The Block Editor solves (at least) one major problem WordPress users have faced for years. The Classic Editor was great when it came to content consisting of headings, paragraphs, and other individual elements, but it leaves a lot to be desired when you want to add dynamic or more complex content or features to your WordPress site. You could get around this by adding shortcodes or building out individual modules using ACF and the Flexible Content field, but at the end of the day, these features can only be so user-friendly and easy to manage. Your user can’t see what they’re working on and they’re ultimately filling out a form to build out content on their website.
Enter Gutenberg. Out of the box, you have better support for things like columns and full-width page elements. You can easily build out separate content sections, pull in dynamic content like your latest posts or archives, and embed social media posts or videos. And there’s no documentation on how to extend these features and build your own blocks!
After chatting at WordCamp Greenville earlier this year, Clifton invited me to share my knowledge on Gutenberg and how I felt the Block Editor was going to change the way we built WordPress sites. I thought what better way to do that than to show just how easy it was to get started building your own blocks. I returned to Greenville looking to remove as many barriers to entry as I could.
The way I presented this topic I suggested that you didn’t need to know React in order to get started building blocks. That’s because there are a couple of fantastic tools out there that can get you started, and WordPress provides a number of components designed to standardize block building and ultimately make it a lot easier to add some basic functionality to your block. Of course, some React knowledge will make it a lot easier to understand what is going on, but I wanted to cover this topic in a way that would empower developers used to working in PHP to build their own blocks.
I separated the demonstration out into three main tasks. Step 1: getting a custom block up and running, step 2: adding functionality (an editable field), and step 3: building a practical example.
You can find an entire walkthrough of this talk in my building-gutenberg-blocks repo on my Github profile. It walks through the demonstration I did from beginning to end. The only prerequisites being access to a local development environment (Local By Flywheel will get you started very quickly) and having Node.js installed on your machine.
After you have a local WordPress environment set up and Node.js (with npm 5.2+) installed, I used create-guten-block to install a pre-configured bare-bones Gutenberg block plugin on my WordPress environment. To do this, navigate to your plugins directory in Terminal, and run
npx create-guten-block my-block where
my-block is the name of your block.
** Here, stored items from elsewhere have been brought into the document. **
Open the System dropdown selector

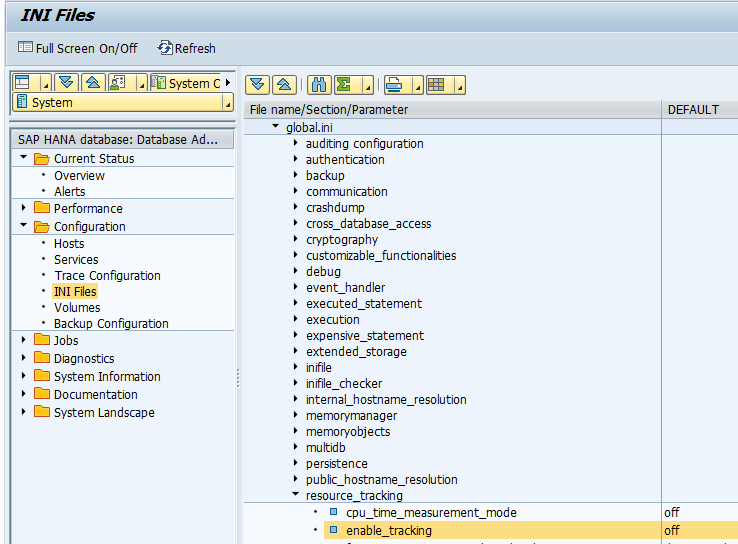tap(227, 103)
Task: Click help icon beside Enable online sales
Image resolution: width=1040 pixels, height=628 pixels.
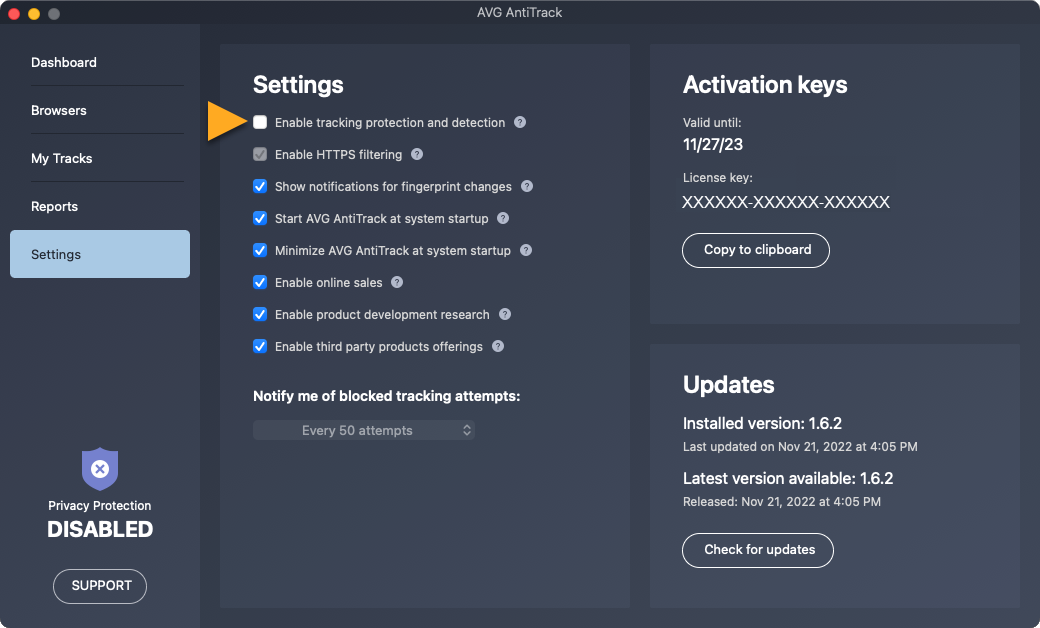Action: click(397, 283)
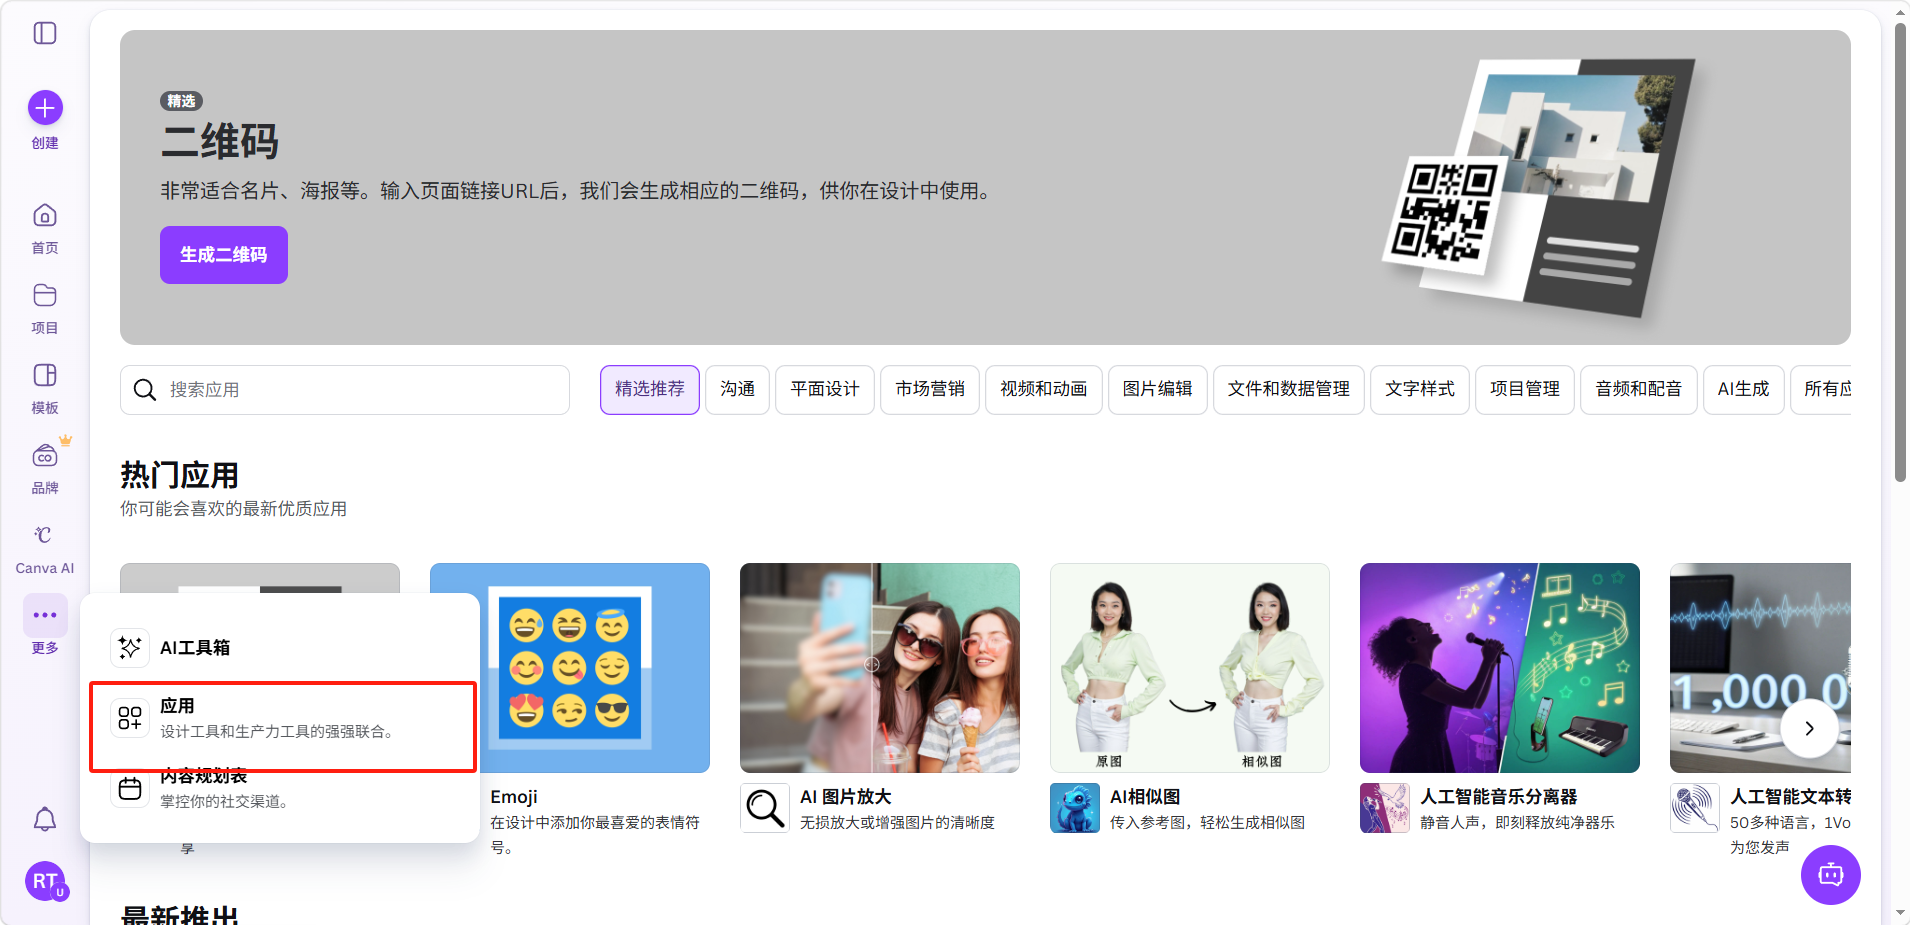Open the purple assistant chat bubble
Viewport: 1910px width, 925px height.
click(1830, 875)
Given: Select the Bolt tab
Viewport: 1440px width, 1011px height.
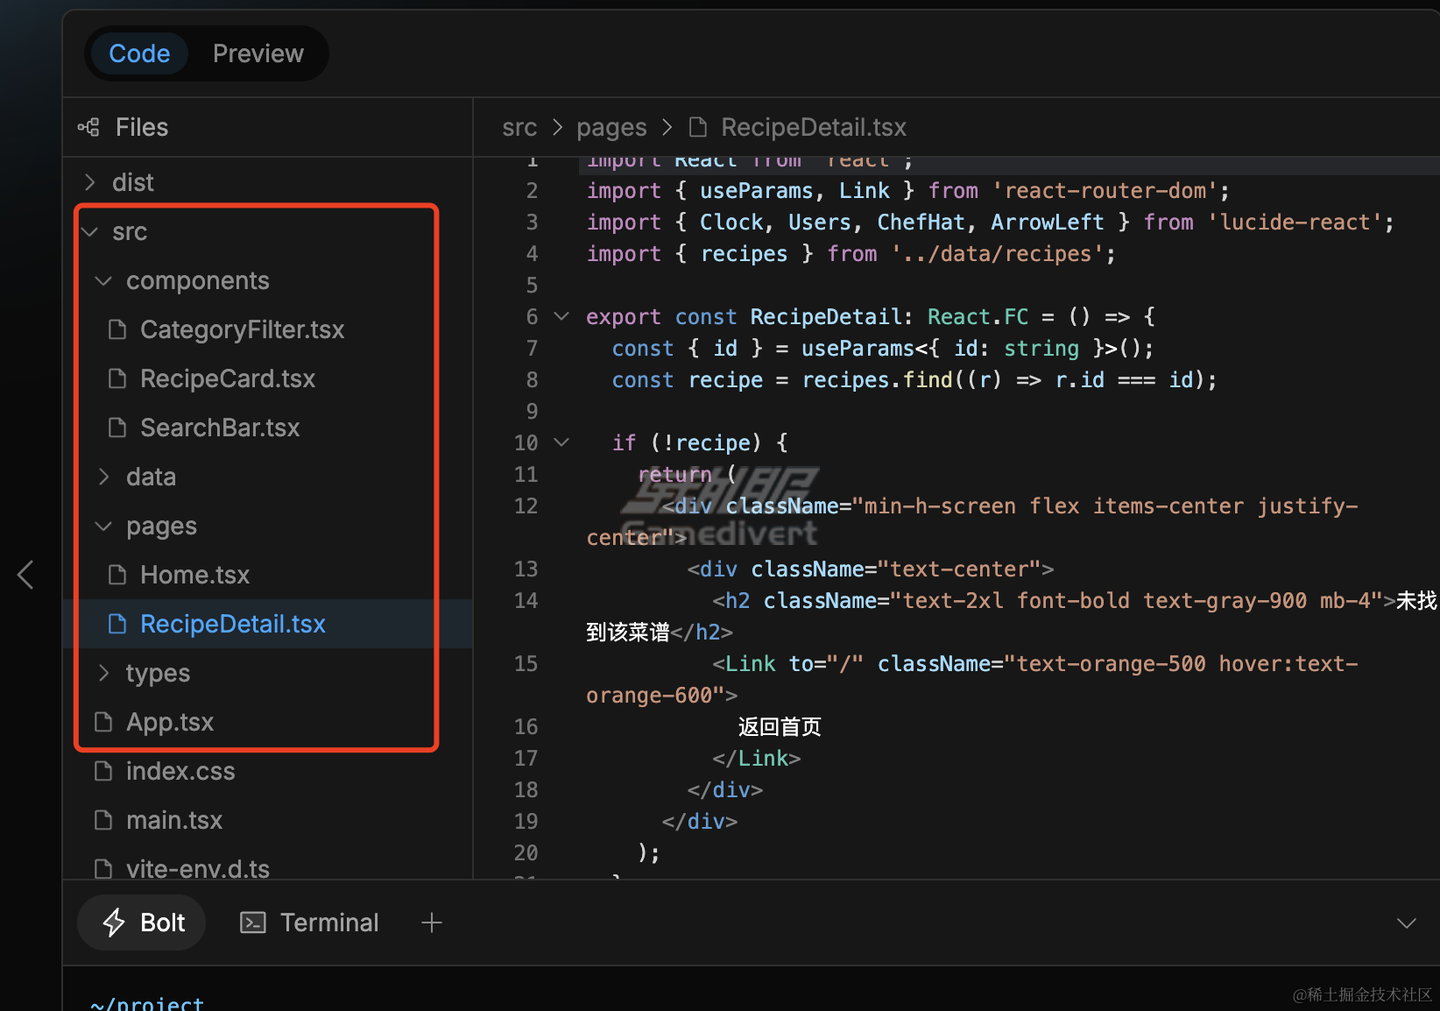Looking at the screenshot, I should [143, 922].
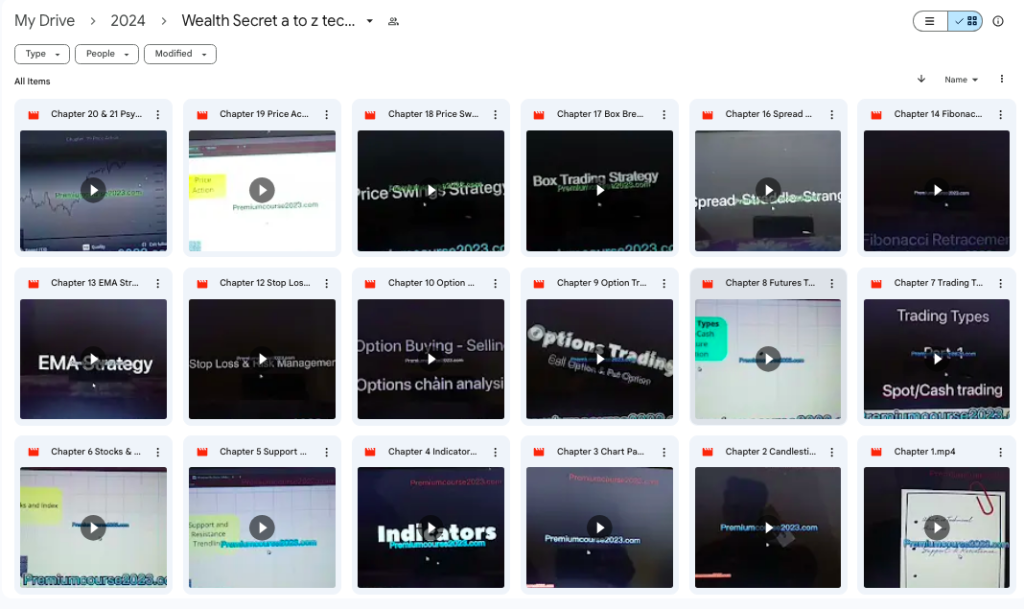The width and height of the screenshot is (1024, 609).
Task: Play the Chapter 4 Indicators video
Action: click(430, 527)
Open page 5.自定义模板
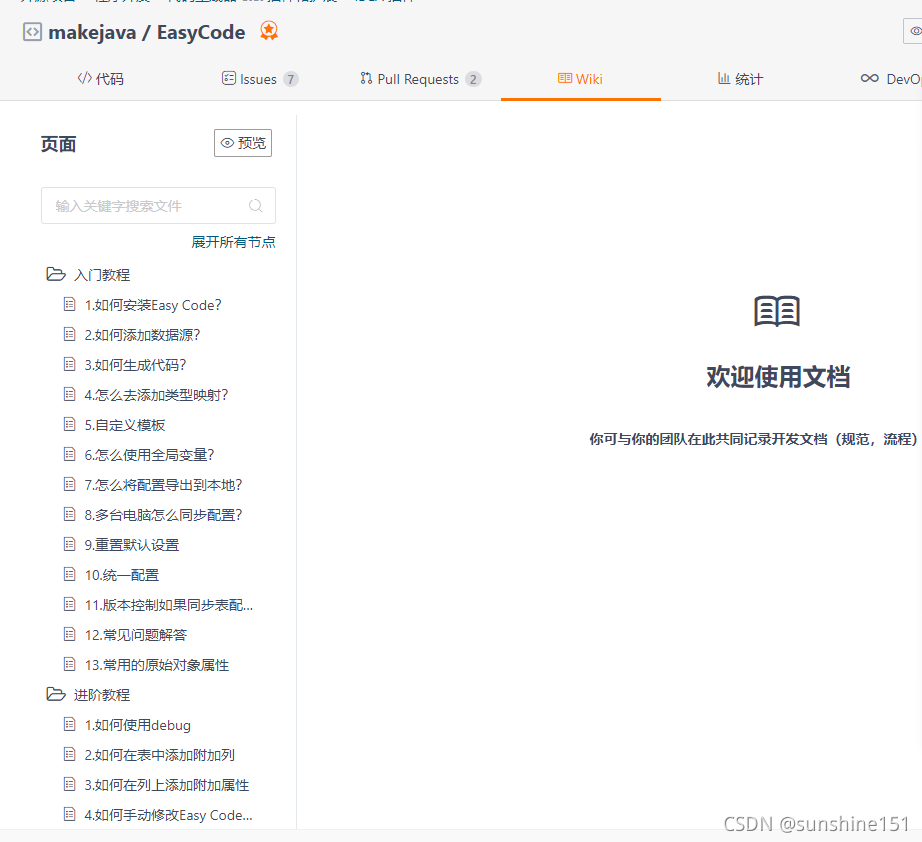 click(x=126, y=424)
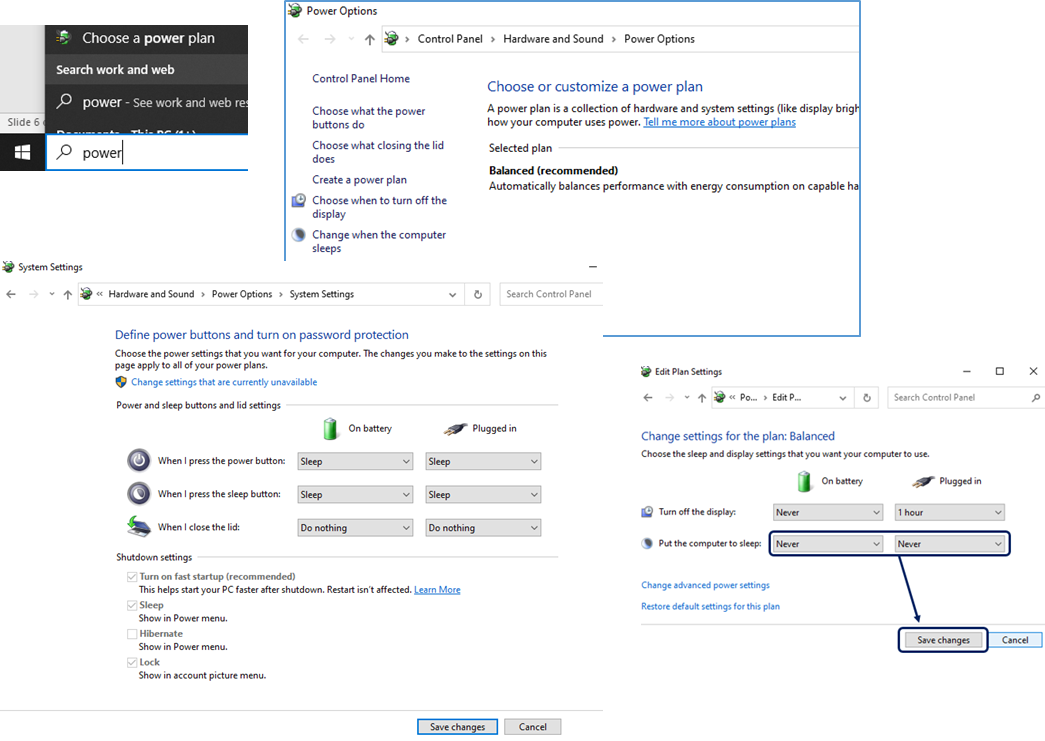Open close the lid Plugged in dropdown

tap(483, 527)
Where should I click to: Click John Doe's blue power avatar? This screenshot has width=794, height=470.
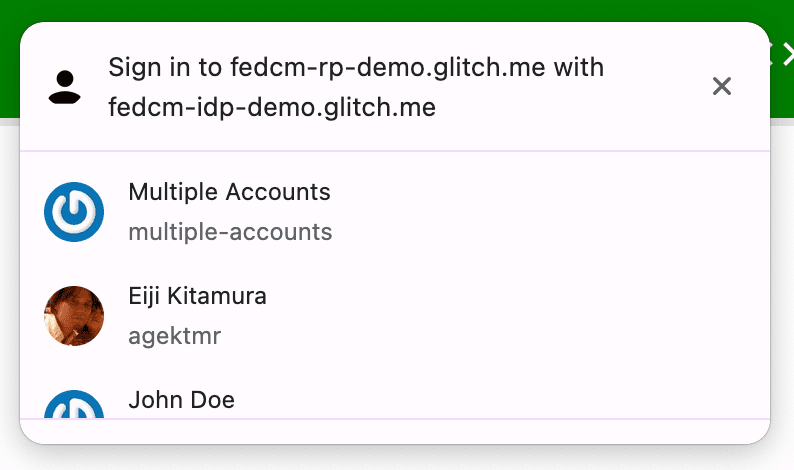tap(74, 404)
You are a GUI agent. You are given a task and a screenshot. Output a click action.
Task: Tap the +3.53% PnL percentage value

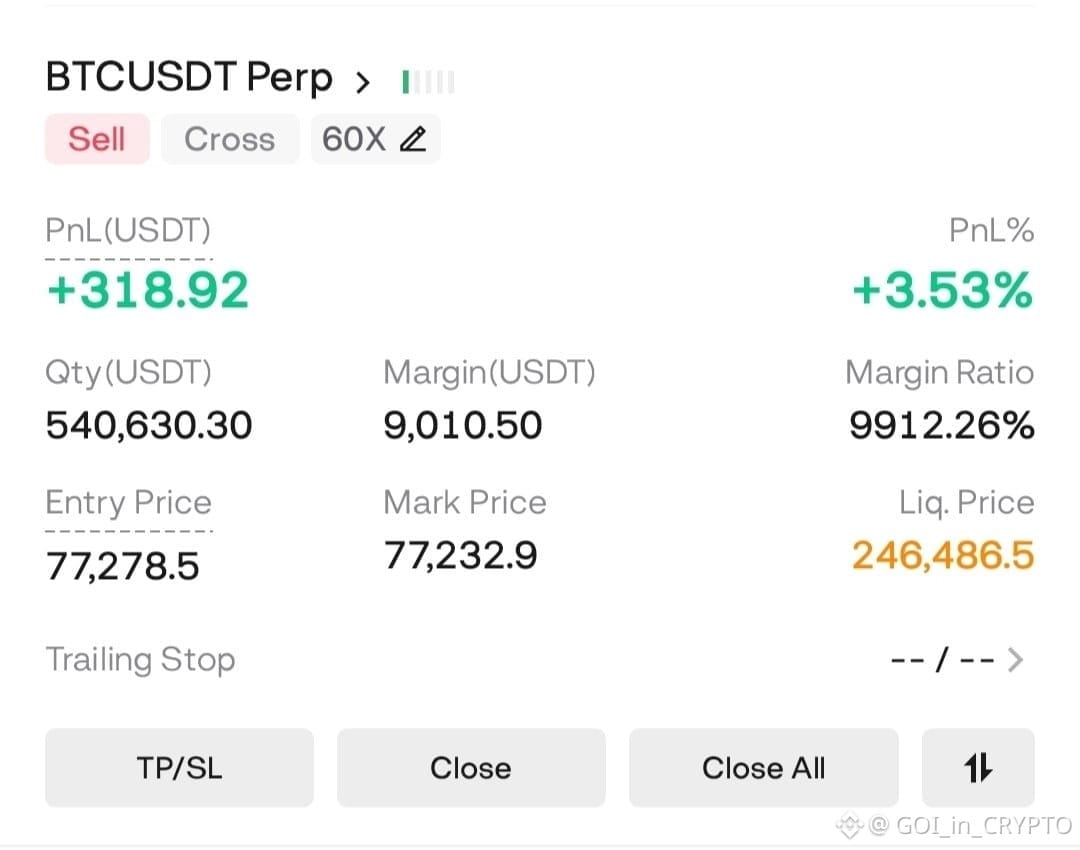(x=943, y=290)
If everything is done correctly you should have a new plugin available to you on the Plugins page of your WordPress Admin. Activate that plugin and you will be able to add a new block to pages or posts that use the block editor.
You now have a custom block that is ready to be modified to do whatever it is you need to do! For the rest of the demonstration, we first gave the block some functionality. Up until this point, the block was static and displayed hard-coded content on the front end and in the admin. We worked through giving the block an editable field that saved and displayed on the front end of the site. With that complete, we moved on to build a simple content dropdown that displayed a heading and hidden content. When clicked, the content would dropdown and display below the heading.
I chose a content dropdown for this demonstration because it’s something I have built for almost every client website. It was simple in design and functionality but presented a very practical use case for building a custom block. In the past, I might have created this as a Flexible Content field using ACF or using a shortcode that had the content inside of it and the title as an attribute, but I feel that the end result we came up within this demonstration is a lot more user-friendly. The style on the back end is exactly what you will get on the front end and there’s no guesswork in what attributes it will accept. What you see is what you get.
Mark Marzeotti is a WordPress developer specializing in custom theme and plugin development.